Abstract
О пустЫнях и пУстынях, о переходе скудного количества в плохое качество, а также бедах, неоспоримо проистекающих от сосуществования с Чужими
– Я придумал! Интервью с Суэцем, впечатления людей, которые первые...
– Саша, спокойно, это было 150 лет назад. Они все умерли давно.
(с) «Квартет И» «День радио»
Люди – очень рациональные твари (в глубине души) и не используют то, что им не нужно. Вот, к примеру, понятие «нация» было изобретено относительно недавно – несколько столетий тому назад, и вошло в употребление, когда без него уже нельзя было обойтись. А прежде?.. А прежде не надо было.

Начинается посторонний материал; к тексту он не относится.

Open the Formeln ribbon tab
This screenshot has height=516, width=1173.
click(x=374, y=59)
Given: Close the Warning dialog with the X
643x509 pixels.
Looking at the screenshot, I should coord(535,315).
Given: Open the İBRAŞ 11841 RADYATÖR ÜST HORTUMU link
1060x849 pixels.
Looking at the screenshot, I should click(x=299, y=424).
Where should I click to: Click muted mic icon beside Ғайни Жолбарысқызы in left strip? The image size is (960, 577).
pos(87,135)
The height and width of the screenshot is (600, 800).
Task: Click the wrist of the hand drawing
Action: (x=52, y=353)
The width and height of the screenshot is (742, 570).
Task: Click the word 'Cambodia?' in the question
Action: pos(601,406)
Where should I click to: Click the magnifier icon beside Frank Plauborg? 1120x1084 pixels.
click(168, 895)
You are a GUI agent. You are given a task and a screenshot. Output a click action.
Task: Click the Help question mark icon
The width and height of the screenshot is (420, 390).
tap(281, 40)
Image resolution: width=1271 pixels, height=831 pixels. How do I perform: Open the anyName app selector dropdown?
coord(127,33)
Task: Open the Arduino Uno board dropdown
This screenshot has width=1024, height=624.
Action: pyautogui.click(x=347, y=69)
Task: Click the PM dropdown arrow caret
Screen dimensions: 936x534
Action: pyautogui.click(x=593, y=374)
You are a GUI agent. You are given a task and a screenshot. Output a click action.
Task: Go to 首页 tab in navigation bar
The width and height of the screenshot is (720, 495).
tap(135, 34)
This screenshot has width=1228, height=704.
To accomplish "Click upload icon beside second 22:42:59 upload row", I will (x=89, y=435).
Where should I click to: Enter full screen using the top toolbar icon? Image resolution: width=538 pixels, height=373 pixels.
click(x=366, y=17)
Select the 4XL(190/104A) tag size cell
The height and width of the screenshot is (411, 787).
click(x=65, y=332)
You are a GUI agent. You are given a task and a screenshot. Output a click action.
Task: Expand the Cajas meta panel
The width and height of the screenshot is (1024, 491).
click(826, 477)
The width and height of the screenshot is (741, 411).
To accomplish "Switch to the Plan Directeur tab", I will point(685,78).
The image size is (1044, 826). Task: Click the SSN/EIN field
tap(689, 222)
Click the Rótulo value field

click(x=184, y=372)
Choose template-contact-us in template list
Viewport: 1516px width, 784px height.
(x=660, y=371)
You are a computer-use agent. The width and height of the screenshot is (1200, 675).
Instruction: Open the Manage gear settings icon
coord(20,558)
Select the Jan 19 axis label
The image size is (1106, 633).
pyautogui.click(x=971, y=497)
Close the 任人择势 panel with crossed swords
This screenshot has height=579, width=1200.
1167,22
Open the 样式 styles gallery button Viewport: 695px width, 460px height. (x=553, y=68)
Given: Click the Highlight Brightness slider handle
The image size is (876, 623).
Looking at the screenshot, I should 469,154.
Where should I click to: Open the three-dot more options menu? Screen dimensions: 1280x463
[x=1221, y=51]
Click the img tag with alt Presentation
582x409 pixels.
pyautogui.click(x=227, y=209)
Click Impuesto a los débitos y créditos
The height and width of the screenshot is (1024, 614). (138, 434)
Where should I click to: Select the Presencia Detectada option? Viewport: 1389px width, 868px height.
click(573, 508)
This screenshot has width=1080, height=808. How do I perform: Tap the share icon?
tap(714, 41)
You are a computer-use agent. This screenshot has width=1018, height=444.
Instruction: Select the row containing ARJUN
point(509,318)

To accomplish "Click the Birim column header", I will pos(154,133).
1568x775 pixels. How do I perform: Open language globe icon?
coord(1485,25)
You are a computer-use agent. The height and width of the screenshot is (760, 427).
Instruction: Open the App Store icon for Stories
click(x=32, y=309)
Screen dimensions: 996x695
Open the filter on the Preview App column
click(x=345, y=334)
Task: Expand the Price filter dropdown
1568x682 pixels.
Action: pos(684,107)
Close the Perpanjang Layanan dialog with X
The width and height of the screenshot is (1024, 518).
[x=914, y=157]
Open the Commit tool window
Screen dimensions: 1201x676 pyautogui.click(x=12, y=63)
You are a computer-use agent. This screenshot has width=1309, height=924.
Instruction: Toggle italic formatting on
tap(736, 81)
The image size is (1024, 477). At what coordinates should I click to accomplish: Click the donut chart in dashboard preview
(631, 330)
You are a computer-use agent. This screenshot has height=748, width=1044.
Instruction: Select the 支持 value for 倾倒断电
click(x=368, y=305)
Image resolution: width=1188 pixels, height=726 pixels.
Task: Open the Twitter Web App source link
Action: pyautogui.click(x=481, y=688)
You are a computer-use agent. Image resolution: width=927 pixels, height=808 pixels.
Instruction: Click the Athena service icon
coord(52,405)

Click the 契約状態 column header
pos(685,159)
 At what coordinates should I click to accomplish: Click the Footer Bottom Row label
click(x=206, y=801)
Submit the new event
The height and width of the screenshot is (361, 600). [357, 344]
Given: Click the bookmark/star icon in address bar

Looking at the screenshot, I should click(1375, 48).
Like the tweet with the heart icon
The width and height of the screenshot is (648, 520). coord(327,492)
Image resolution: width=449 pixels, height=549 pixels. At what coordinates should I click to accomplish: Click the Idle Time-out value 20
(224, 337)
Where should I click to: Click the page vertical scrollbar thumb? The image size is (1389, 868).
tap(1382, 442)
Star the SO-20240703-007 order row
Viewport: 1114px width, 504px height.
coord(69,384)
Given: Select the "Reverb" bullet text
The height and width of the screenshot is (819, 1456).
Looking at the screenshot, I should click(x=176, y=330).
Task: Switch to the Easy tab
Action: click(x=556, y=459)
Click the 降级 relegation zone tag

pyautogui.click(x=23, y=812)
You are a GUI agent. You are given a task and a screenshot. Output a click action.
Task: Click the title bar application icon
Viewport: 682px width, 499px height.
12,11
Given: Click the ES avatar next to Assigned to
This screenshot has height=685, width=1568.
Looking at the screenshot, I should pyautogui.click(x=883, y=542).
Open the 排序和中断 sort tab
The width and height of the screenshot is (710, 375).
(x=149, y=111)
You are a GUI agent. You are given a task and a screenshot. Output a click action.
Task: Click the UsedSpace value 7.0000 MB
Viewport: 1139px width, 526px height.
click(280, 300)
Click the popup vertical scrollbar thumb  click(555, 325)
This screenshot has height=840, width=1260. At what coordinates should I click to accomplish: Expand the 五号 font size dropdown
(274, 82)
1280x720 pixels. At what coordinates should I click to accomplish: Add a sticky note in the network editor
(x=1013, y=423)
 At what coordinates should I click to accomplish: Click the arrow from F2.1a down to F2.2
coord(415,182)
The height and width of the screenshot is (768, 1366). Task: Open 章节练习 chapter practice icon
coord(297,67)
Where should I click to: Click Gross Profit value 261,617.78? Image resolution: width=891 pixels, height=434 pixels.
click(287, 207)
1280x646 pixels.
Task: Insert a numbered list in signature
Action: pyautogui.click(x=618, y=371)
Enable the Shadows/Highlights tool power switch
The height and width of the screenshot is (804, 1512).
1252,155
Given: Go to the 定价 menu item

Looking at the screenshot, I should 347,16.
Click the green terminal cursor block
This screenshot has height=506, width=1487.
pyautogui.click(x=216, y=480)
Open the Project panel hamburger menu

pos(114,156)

Обитатель современных каменных джунглей и злоковарных фейсбучеков редко понимает, насколько изменилась жизнь с тех пор, как наши предки гоняли по ледниковым степям недожаренных мамонтов. Что группа кочующих охотников-собирателей обычно насчитывала несколько десятков человек, и их вымирание (не такое уж невероятное) зачастую означало исчезновение целой генетической линии – «народа» в парадигме жёстких националистов. Что абсолютное большинство исторического времени мир для людей делился на «землю» и «пустошь», причём «земля» (то есть обжитое место) была островками посреди пустоши: не пустЫни, а пУстыни, то есть дикого места – гор, леса, болот, песчаников. (Когда-то мне уже доводилось писать об этом). И даже когда размер народов вырос до нескольких десятков тысяч человек (население захудалого микрорайона в Киеве), они оставались песчинкой посреди безлюдных пространств.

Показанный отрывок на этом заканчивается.